Anatomy Of An Internet Search Engine  

Posted by Perfect Domain in , , , , ,

Anatomy Of An Internet Search Engine

Author: Dave Davies

For some unfortunate souls SEO is simply the learning of tricks

and techniques that, according to their understanding, should

propel their site into the top rankings on the major search

engines. This understanding of the way SEO works can be

effective for a time however it contains one basic flaw ... the

rules change. Search engines are in a constant state of

evolution in order to keep up with the SEO's in much the same

way that Norton, McAfee, AVG or any of the other anti-virus

software companies are constantly trying to keep up with the

virus writers.

Basing your entire websites future on one simple set of rules

(read: tricks) about how the search engines will rank your site

contains an additional flaw, there are more factors being

considered than any SEO is aware of and can confirm. That's

right, I will freely admit that there are factors at work that I

may not be aware of and even those that I am aware of I cannot

with 100% accuracy give you the exact weight they are given in

the overall algorithm. Even if I could, the algorithm would

change a few weeks later and what's more, hold your hats for

this one; there is more than one search engine.

So if we cannot base our optimization on a set of hard-and-fast

rules what can we do? The key my friends, is not to understand

the tricks but rather what they accomplish.

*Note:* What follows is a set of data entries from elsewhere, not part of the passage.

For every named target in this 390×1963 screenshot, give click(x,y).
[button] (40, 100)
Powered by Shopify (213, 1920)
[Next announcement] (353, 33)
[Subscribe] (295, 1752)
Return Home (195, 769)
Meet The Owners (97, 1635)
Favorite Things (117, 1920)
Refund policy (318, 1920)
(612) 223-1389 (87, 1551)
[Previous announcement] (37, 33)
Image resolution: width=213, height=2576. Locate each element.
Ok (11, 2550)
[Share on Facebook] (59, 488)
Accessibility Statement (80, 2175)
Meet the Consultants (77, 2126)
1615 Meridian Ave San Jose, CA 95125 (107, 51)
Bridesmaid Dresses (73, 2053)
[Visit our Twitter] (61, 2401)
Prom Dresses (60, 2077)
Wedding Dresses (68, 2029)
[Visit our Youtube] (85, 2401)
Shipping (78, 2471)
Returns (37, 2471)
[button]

Reflecting back on

my high school math teach Mr. Barry Nicholl I recall a silly

story that had a great impact. One weekend he had the entire

class watch Dumbo The Flying Elephant (there was actually going

to be a question about it on our test). Why? The lesson we were

to get from it is that formulas (like tricks) are the feather in

the story. They are unnecessary and yet we hold on to them in

the false belief that it is the feather that works and not the

logic. Indeed, the tricks and techniques are not what works but

rather the logic they follow and that is their shortcoming.

And So What Is Necessary?

To rank a website highly and keep it ranking over time one must

optimize it with one primary understanding, that a search engine

is a living thing. Obviously this is not to say that search

engines have brains, I will leave those tales to Orson Scott

Card and other science fiction writers, however their very

nature results in a lifelike being with far more storage

capacity.

If we consider for a moment how a search engine functions; it

goes out into the world, follows the road signs and paths to get

where it's going, and collects all of the information in its

path. From this point, the information is sent back to a group

of servers where algorithms are applied in order to determine

the importance of specific documents. How are these algorithms

generated? They are created by human beings who have a great

deal of experience in understanding the fundamentals of the

Internet and the documents it contains and who also have the

capacity to learn from their mistakes, and update the algorithms

accordingly. Essentially we have an entity that collects data,

stores it, and then sorts through it to determine what's

important which it's happy to share with others and what's

unimportant which it keeps tucked away.

So Let's Break It Down ...

To gain a true understanding of what a search engine is, it's

simple enough to compare it to the human anatomy as, though not

breathing, it contains many of the same core functions required

for life. And these are:

The Lungs & Other Vital Organs - The

lungs of a search engine and indeed the vast majority of vital

organs are contained within the datacenters in which they are

housed. Be it in the form of power, Internet connectivity, etc.

As with the human body, we do not generally consider these

important in defining who we are, however we're certainly

grateful to have them and need them all to function properly.

The Arms & Legs - Think of the links

from the engine itself as the arms and legs. These are the

vehicles by which we get where we need to go and retrieve what

needs to be accessed. While we don't commonly think of these as

functions when we're considering SEO these are the purpose of

the entire thing. Much as the human body is designed primarily

to keep you mobile and able to access other things, so too is

the entire search engine designed primarily to access the

outside world.

The Eyes - The eyes of the search

engine are the spiders (AKA robots or crawlers). These are the

1s and 0s that the search engines send out over the Internet to

retrieve documents. In the case of all the major search engines

the spiders crawl from one page to another following the links,

as you would look down various paths along your way. Fortunately

for the spiders they are traveling mainly over fiber optic

connections and so their ability to travel at light speed

enables them to visit all the paths they come across whereas we

as mere humans have to be a bit more selective.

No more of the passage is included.